Can anyone identify what these pipes are for? It appears the set in the box is for the washer hookups and drain. I don't know what the other pope is for and why it has a foil seal on it.


----------



## nealtw (Sep 21, 2016)

The one with the trap is for a washer, the other one probably was for a cheater vent.


----------



## miker1977 (Sep 21, 2016)

Thank you for responding. What the heck is a cheater bent?







nealtw said:


> The one with the trap is for a washer, the other one probably was for a cheater vent.


----------



## bud16415 (Sep 21, 2016)

miker1977 said:


> Thank you for responding. What the heck is a cheater bent?



http://www.homedepot.com/p/Sure-Vent-1-1-2-in-x-2-in-PVC-Air-Admittance-Valve-39016/100201861


----------



## nealtw (Sep 21, 2016)

miker1977 said:


> Thank you for responding. What the heck is a cheater bent?

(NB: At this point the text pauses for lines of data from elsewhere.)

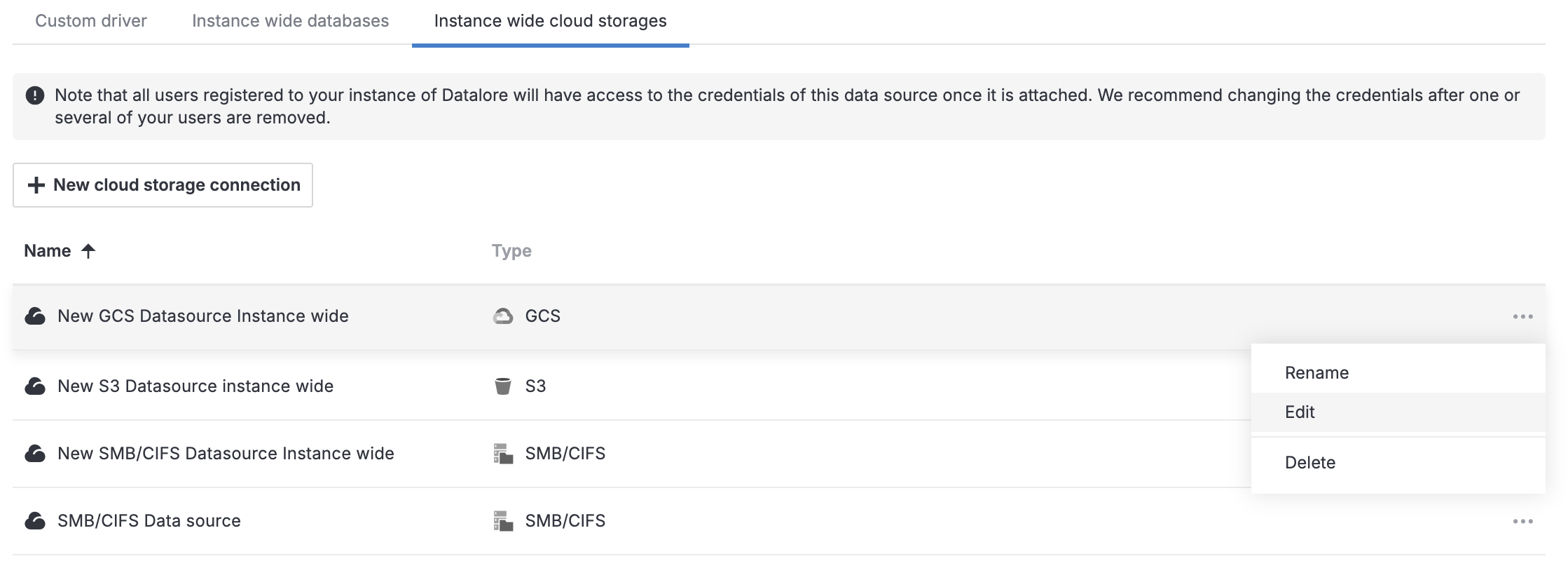
Task: Click cloud icon beside SMB/CIFS Data source
Action: (35, 521)
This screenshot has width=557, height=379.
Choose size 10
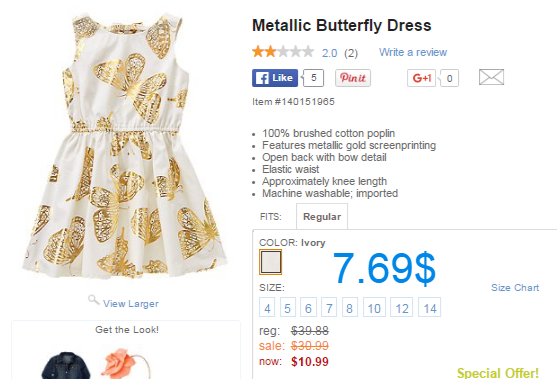(374, 308)
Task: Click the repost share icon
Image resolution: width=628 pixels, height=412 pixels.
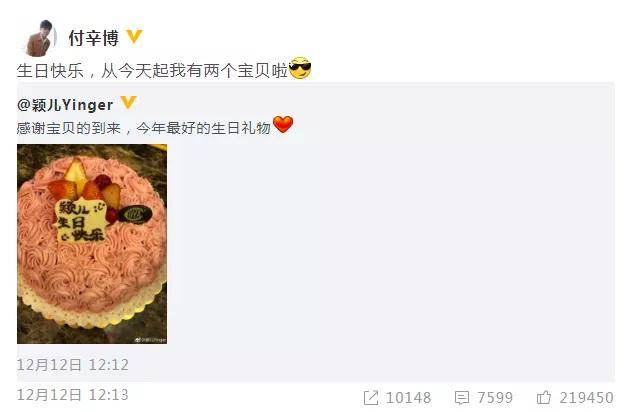Action: (x=371, y=398)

If the drain is to far away from a vent that goes out thru the roof the cheater is a way to keep water in the trap.


----------



## kok328 (Sep 21, 2016)

FYI - the cheater vent should have a cap on it to allow air in but, not out.  Don't want sewer gas / methane backing up into your home.


----------



## frodo (Sep 21, 2016)

bud16415 said:


> http://www.homedepot.com/p/Sure-Vent-1-1-2-in-x-2-in-PVC-Air-Admittance-Valve-39016/100201861




^^^  100%

get one,  remove tin foil and replace with air admittance  valve

if not,  it will stink like hell


----------



## nealtw (Sep 21, 2016)

As it is not being used put some water in the trap too.


----------



## miker1977 (Sep 22, 2016)

Thanks everyone. You've helped a lot.


----------